SamsungがPCIe 5.0対応のハイエンドSSD「9100 Pro」を発表した。最大14.8GB/sのシーケンシャルリード速度を誇り、現在市販されているコンシューマー向けSSDの中で最速クラスの性能を実現している。搭載される「Presto」SSDコントローラーと最新のTLC V8 V-NANDフラッシュが、従来モデルを大幅に超える処理能力を支える。

本製品は1TBから8TBまでの4種類のモデルを展開し、それぞれの容量に応じた高速なランダムアクセス性能を備える。また、AES 256ビット暗号化やNVMe 2.0プロトコルのサポートにより、データセキュリティと互換性も強化されている。価格は199.99ドル(約3万円)からで、5年間の保証が付属。SamsungのPCIe 5.0 SSD市場本格参入により、次世代ストレージの競争がさらに加速しそうだ。

PCIe 5.0の真価を引き出す9100 Proの技術的進化

Samsungの9100 Proは、これまでのSSDと一線を画す技術的進化を遂げている。最大14.8GB/sという圧倒的な読み取り速度を実現するために、PCIe 5.0の4レーンをフル活用し、新たに設計された「Presto」SSDコントローラーを搭載。このコントローラーは、Samsung独自の最適化が施され、従来のPCIe 4.0 SSDと比較してより高効率なデータ転送を可能にしている。

また、V8 TLC V-NANDフラッシュメモリを採用し、大容量キャッシュとの組み合わせにより、ランダムアクセス性能も大幅に向上。1TBモデルであっても、ランダムリード1,850K IOPS、ランダムライト2,600K IOPSという数値を実現しており、これは一般的なハイエンドPCIe 4.0 SSDを超えるレベルだ。

さらに、NVMe 2.0プロトコルに対応することで、最新のOSやプラットフォームとの互換性も強化されている。これにより、単なる速度向上だけでなく、システム全体の安定性やデータ処理能力の向上にも寄与している。Samsungが今回、PCIe 5.0 SSD市場に本格参入したことで、今後他社の製品開発にも大きな影響を与える可能性がある。

消費電力と発熱問題への対策 省エネ設計の実力

超高速SSDにとって、消費電力と発熱の管理は極めて重要な課題である。9100 Proでは、特にこの点に対する工夫が見られる。例えば、1TBモデルの消費電力は最大7.6W、4TBモデルでも9.0Wに抑えられており、同クラスの他社製PCIe 5.0 SSDと比較して低めに設定されている。

また、デバイススリープモード(L1.2)を搭載することで、アイドル時の消費電力も削減。
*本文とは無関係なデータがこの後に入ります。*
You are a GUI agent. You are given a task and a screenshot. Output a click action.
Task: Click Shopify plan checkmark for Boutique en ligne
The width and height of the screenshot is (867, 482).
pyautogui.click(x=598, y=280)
例えば、1TBモデルでは4.0mW、4TBモデルでも6.5mWに抑えられており、一般的なノートPCや省電力が求められる環境でも使いやすい設計となっている。

発熱対策としても、Samsung独自のサーマルスロットリング技術を採用。高負荷時の温度上昇を抑え、持続的なパフォーマンスを確保する仕組みが導入されている。特にPCIe 5.0 SSDは放熱対策が必須だが、9100 Proでは過度な温度上昇を防ぐ設計が施されており、長時間の高負荷使用でも安定した動作が期待できる。

既存の最速SSDを超えるか Crucial T705との比較

Samsungの9100 Proは、現在市場で最速とされるCrucial T705(最大14.5GB/sのリード速度)をわずかに上回る性能を持つ。特に4TB・8TBモデルでは、最大14.8GB/sのリード速度を実現しており、実質的にコンシューマー向けSSDのトップクラスに位置する。

ただし、実際の使用環境ではシーケンシャル速度だけがすべてではない。ランダムアクセス性能や持続的な書き込み速度、サーマルスロットリングの影響などが、総合的なパフォーマンスを左右する要素となる。Crucial T705も優れた冷却設計を採用しており、持続的な速度維持に定評があるため、9100 Proがどの程度の競争力を発揮するかは、実際のベンチマーク結果を待つ必要がある。

それでも、Samsungが本格的なPCIe 5.0 SSD市場に参入し、最速クラスの製品を投入した意義は大きい。従来の990 EVOや990 EVO PlusはPCIe 5.0 x2またはPCIe 4.0 x4の制約を受けていたが、9100 Proは完全なPCIe 5.0 x4 SSDとして設計されており、そのパフォーマンスが最大限に引き出されている。今後、他メーカーもさらなる高速化を図ることで、次世代ストレージ市場の競争はさらに激化していくことになりそうだ。